Problem to solve — Reproduce all of the records below word for word, keeping every line unchanged.

--- Start Records to process ---

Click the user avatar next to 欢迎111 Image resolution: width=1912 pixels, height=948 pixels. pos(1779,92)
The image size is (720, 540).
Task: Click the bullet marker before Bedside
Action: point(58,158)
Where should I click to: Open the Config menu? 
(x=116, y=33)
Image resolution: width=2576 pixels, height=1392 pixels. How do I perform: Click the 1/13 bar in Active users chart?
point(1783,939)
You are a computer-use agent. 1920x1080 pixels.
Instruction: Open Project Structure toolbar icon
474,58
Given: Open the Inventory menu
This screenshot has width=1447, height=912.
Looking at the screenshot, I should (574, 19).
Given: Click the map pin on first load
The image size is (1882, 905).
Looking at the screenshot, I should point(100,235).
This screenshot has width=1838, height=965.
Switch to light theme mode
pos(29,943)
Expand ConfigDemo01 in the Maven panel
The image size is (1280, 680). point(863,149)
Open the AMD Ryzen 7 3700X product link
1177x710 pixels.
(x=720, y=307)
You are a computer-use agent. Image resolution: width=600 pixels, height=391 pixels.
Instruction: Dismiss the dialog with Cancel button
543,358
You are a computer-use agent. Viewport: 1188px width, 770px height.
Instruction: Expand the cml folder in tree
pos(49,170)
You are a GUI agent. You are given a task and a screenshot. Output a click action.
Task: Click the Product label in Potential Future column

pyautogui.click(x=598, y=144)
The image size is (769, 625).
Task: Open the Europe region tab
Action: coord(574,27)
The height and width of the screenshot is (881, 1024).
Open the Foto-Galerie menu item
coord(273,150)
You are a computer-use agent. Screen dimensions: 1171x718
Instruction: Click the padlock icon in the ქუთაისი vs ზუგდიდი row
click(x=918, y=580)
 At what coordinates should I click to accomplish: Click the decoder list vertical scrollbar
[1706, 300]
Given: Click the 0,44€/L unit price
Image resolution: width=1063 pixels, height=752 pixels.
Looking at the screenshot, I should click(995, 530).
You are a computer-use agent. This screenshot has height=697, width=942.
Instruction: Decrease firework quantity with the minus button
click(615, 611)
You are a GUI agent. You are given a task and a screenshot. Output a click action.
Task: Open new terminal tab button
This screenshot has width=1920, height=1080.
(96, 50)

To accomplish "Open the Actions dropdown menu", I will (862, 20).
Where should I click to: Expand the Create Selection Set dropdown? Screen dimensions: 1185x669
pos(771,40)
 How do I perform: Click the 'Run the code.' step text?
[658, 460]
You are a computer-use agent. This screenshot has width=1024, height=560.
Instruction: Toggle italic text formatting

--- End Records to process ---

Answer to this task —
Click the user avatar next to 欢迎111 Image resolution: width=1912 pixels, height=948 pixels. pos(1779,92)
The image size is (720, 540).
Task: Click the bullet marker before Bedside
Action: point(58,158)
Where should I click to: Open the Config menu? 
(x=116, y=33)
Image resolution: width=2576 pixels, height=1392 pixels. How do I perform: Click the 1/13 bar in Active users chart?
point(1783,939)
You are a computer-use agent. 1920x1080 pixels.
Instruction: Open Project Structure toolbar icon
474,58
Given: Open the Inventory menu
This screenshot has width=1447, height=912.
Looking at the screenshot, I should (574, 19).
Given: Click the map pin on first load
The image size is (1882, 905).
Looking at the screenshot, I should point(100,235).
This screenshot has width=1838, height=965.
Switch to light theme mode
pos(29,943)
Expand ConfigDemo01 in the Maven panel
The image size is (1280, 680). point(863,149)
Open the AMD Ryzen 7 3700X product link
1177x710 pixels.
(x=720, y=307)
You are a computer-use agent. Image resolution: width=600 pixels, height=391 pixels.
Instruction: Dismiss the dialog with Cancel button
543,358
You are a computer-use agent. Viewport: 1188px width, 770px height.
Instruction: Expand the cml folder in tree
pos(49,170)
You are a GUI agent. You are given a task and a screenshot. Output a click action.
Task: Click the Product label in Potential Future column

pyautogui.click(x=598, y=144)
The image size is (769, 625).
Task: Open the Europe region tab
Action: coord(574,27)
The height and width of the screenshot is (881, 1024).
Open the Foto-Galerie menu item
coord(273,150)
You are a computer-use agent. Screen dimensions: 1171x718
Instruction: Click the padlock icon in the ქუთაისი vs ზუგდიდი row
click(x=918, y=580)
 At what coordinates should I click to accomplish: Click the decoder list vertical scrollbar
[1706, 300]
Given: Click the 0,44€/L unit price
Image resolution: width=1063 pixels, height=752 pixels.
Looking at the screenshot, I should click(995, 530).
You are a computer-use agent. This screenshot has height=697, width=942.
Instruction: Decrease firework quantity with the minus button
click(615, 611)
You are a GUI agent. You are given a task and a screenshot. Output a click action.
Task: Open new terminal tab button
This screenshot has width=1920, height=1080.
(96, 50)

To accomplish "Open the Actions dropdown menu", I will (862, 20).
Where should I click to: Expand the Create Selection Set dropdown? Screen dimensions: 1185x669
pos(771,40)
 How do I perform: Click the 'Run the code.' step text?
[658, 460]
You are a computer-use agent. This screenshot has width=1024, height=560.
Instruction: Toggle italic text formatting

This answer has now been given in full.